Alzheimer's Progress: Two New Drugs

In the UK, a new drug called Rember appears to target "Tau tangles" in the portion of the brain most active in memory formation.
The drug, Rember, targets the build-up of tau protein tangles which form inside the brain nerve cells of people with Alzheimer's. These tangles destroy nerve cells linked to memory, causing forgetfulness.

Professor Claude Wischik of Aberdeen University in northeast Scotland, who co-founded the company which created the drug, hailed the results as "the most significant development in the treatment of the tangles since Alois Alzheimer discovered them in 1907".
Meanwhile at the Alzheimer's conference in Chicago (ICAD 2008) new results for a drug designated Al-108 were announced.
One Phase II trial, of a compound called AL-108, targeted early abnormal brain changes in a protein called "tau" in a condition related to Alzheimer's called mild cognitive impairment (MCI: 24.15, -0.43, -1.74%). The researchers saw improvement on various measures of memory....
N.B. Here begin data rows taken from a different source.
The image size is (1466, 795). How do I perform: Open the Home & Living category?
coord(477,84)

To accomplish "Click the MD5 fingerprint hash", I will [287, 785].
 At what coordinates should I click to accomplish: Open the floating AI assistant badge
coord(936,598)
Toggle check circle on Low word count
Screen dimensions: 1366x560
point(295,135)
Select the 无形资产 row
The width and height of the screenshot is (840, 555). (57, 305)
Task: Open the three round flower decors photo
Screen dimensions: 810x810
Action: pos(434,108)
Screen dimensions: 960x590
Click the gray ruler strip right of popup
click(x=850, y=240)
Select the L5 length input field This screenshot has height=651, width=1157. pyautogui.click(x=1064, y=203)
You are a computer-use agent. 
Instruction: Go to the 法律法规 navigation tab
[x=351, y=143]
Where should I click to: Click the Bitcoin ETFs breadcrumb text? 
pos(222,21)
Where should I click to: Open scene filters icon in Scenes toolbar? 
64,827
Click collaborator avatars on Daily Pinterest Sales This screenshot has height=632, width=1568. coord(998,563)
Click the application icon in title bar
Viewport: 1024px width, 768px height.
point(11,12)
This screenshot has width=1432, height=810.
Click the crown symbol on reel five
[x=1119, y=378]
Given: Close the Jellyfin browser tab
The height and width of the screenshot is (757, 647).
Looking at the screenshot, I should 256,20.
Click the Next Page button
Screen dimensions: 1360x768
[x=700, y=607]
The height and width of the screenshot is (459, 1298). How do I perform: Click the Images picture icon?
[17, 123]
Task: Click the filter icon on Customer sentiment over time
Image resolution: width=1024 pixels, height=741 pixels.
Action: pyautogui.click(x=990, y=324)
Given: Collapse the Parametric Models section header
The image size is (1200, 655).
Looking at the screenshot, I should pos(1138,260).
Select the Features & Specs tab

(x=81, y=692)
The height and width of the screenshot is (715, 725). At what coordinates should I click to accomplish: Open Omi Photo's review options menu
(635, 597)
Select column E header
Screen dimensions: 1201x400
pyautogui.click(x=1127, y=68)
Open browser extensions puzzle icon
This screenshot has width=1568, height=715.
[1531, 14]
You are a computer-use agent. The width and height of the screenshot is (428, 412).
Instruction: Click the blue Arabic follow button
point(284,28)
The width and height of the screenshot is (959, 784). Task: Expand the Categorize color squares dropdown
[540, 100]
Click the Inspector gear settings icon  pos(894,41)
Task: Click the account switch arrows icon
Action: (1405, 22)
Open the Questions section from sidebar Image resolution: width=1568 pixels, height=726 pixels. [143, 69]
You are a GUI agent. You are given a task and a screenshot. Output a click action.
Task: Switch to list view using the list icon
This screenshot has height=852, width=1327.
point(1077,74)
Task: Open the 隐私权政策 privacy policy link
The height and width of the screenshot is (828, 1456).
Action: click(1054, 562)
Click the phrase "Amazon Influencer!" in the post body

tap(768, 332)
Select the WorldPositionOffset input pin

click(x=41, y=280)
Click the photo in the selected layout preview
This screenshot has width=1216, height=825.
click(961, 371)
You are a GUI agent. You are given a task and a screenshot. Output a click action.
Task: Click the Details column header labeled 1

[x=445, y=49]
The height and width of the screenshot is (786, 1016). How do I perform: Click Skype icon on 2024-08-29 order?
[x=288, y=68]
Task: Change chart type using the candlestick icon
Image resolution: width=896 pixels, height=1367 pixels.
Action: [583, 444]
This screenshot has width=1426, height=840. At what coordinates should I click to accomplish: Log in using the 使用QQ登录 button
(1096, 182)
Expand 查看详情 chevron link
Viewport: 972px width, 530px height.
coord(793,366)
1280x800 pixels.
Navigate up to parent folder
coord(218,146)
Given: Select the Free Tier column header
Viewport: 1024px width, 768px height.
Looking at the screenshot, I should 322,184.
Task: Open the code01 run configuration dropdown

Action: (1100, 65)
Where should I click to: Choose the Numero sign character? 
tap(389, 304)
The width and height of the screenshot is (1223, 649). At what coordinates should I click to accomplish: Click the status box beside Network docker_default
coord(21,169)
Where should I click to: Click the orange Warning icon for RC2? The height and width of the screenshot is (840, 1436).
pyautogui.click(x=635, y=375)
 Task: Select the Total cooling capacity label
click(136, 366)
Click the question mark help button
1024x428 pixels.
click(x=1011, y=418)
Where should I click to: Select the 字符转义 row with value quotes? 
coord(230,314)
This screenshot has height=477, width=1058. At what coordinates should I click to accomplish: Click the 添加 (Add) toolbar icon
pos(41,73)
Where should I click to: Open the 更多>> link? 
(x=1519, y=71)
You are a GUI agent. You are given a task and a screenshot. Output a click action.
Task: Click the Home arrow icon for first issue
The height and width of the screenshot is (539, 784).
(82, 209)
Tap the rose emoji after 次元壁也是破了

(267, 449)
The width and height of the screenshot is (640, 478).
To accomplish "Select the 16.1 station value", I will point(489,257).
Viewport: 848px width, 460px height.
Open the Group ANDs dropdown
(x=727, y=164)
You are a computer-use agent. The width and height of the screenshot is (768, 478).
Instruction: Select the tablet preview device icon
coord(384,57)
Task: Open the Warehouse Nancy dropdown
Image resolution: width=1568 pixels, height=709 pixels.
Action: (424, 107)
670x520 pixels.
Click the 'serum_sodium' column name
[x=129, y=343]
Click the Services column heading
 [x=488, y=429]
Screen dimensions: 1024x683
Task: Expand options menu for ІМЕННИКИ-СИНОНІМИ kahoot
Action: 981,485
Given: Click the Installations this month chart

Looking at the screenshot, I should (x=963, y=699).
"Twelve weeks of AL-108 treatment given intranasally by spray resulted in a statistically significant, dose-dependent and durable improvement on measures of short-term memory, including visual, verbal, and auditory working memory, which is a type of memory function that deteriorates throughout the progression of Alzheimer's," Schmechel said.

"This makes AL-108 the first drug to validate in humans the importance of the 'tangle' or 'tau' pathway in Alzheimer's. Based on these results in MCI, there are plans for further development of AL-108 in Alzheimer's," Schmechel added.
Other studies presented at the Chicago conference suggested that diabetes drugs including insulin may reduce the size of Alzheimer's brain plaques.

In addition to the above new drugs, the antihistamine Dimebon and the anti-arthritis drug Etanercept are being studied intensively after early promising research findings. Chana de Wolf presents more information on the TNF-alpha modulation effect of etanercept at Depressed Metabolism blog.

This progress comes at a time when some studies indicate that mild cognitive impairment (MCI) is far more common than previously thought, often beginning in the 50's, and progressing to dementia over a period of years or decades.